WHAT YOU HAVE TO DO —
What lines of the listing below contain the word "screenshot"? Copy each of them out.
*** SUPPLIED RECORDS Section Begins ***
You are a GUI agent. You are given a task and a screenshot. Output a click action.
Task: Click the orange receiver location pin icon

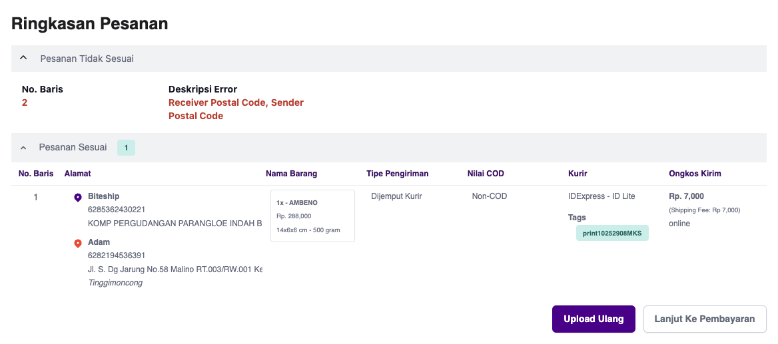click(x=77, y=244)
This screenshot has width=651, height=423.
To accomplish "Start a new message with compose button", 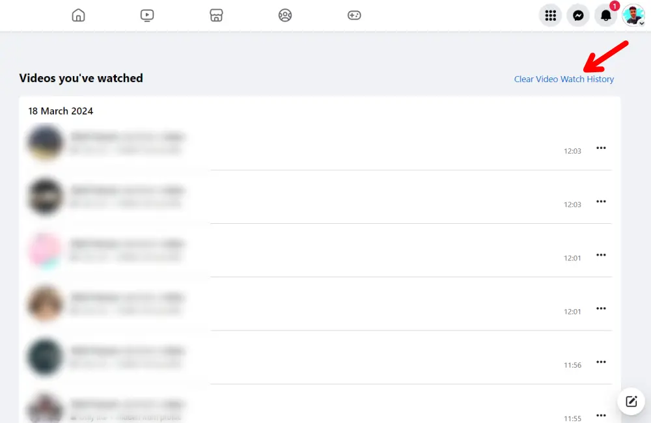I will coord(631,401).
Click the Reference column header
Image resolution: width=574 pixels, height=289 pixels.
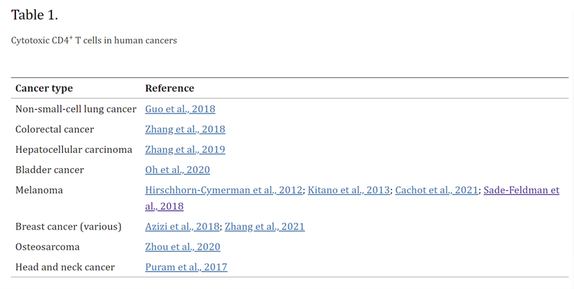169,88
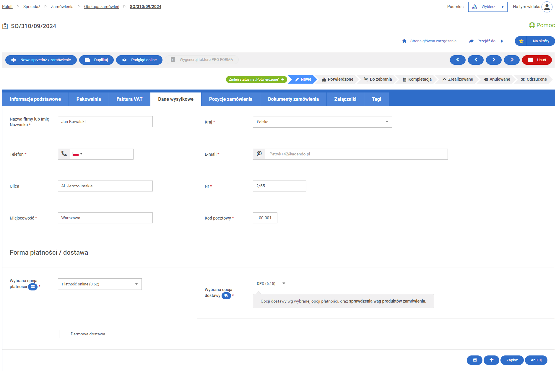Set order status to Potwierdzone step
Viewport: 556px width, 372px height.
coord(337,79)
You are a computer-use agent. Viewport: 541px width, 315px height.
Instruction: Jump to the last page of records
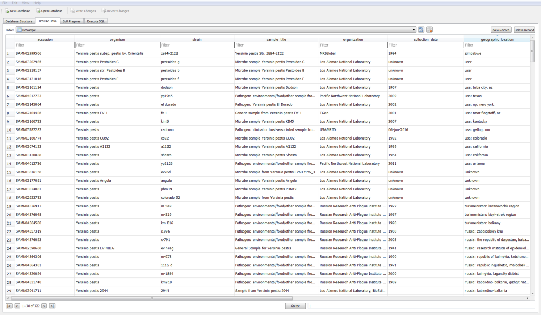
*** SUPPLIED RECORDS Section Ends ***
SOLUTION —
You are a GUI agent. You are given a task and a screenshot. Output a click action.
This screenshot has width=651, height=423.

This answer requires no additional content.